What To Eat After Triathlon?
As we have discussed it is important to know what to eat after training. First, we need to make sure we are taking in 50-80g of carbohydrates and 15+25g of protein post workout.
Then comes the question of what we should eat?
Focus on foods that a medium to high glycemic index and rich in glucose and sucrose. This will help to restore muscle glycogen levels to the previous amount. If you find that eating solid foods is more difficult after training, choose liquid calories instead. But try to get the right combination of carbohydrates and protein mixed together.
Some combinations of triathlon post workout nutrition are:
– 25g whey protein
– 2-3 boiled eggs
– Cereal with milk
– Greek yoghurt
– A chicken and salad bread roll
– Tuna wrap
Mixing some of these combinations together can bring you closer to the correct ratio. Such as 25g whey protein mixed with milk and cereal as a side dish or mixed together with the cereal.
Triathlon Recovery Foods – What You Should Know?
As discussed in this article picking the right triathlon recovery foods isn’t so complicated. Even picking the right combination of carbohydrates and protein isn’t so difficult. But there are some important supplements such as Omega-3 and an increase in antioxidants in foods that should be included in your diet.
Omega-3 fatty acids
Stress hormones such as cytokines can be elevated after a hard workout.

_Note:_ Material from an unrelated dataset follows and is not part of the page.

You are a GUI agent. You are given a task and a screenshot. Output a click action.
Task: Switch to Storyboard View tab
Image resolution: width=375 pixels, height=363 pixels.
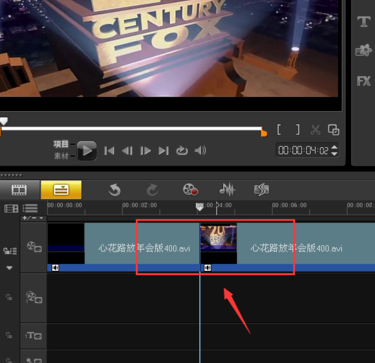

That is why supplementation with Omega-4 fatty acids (EPA) can be helpful in modulating the stress response. Taking 1-2g of EPA daily can increase the amount in the body cells helping to increase protein breakdown and decrease protein synthesis.
Foods high in antioxidants, such as blueberries and strawberries can play an important role in reducing muscle soreness and inflammation after hard workouts.
All triathlon recovery foods or meals should generally include quality protein such as lean beef or fish and be accompanied by some type of carbohydrates such as rice, pasta, or potatoes. But it is also ok to treat yourself to a good pizza once in a while!
Best Recovery Drink For Triathletes
Nowadays the market is flooded with different types of recovery drinks promising the world, So is there a best recovery drink for triathletes? Yes and no, this entirely depends on the combination of protein and carbohydrate levels, and if they have any added supplementation mixed together such as antioxidants and amino acids.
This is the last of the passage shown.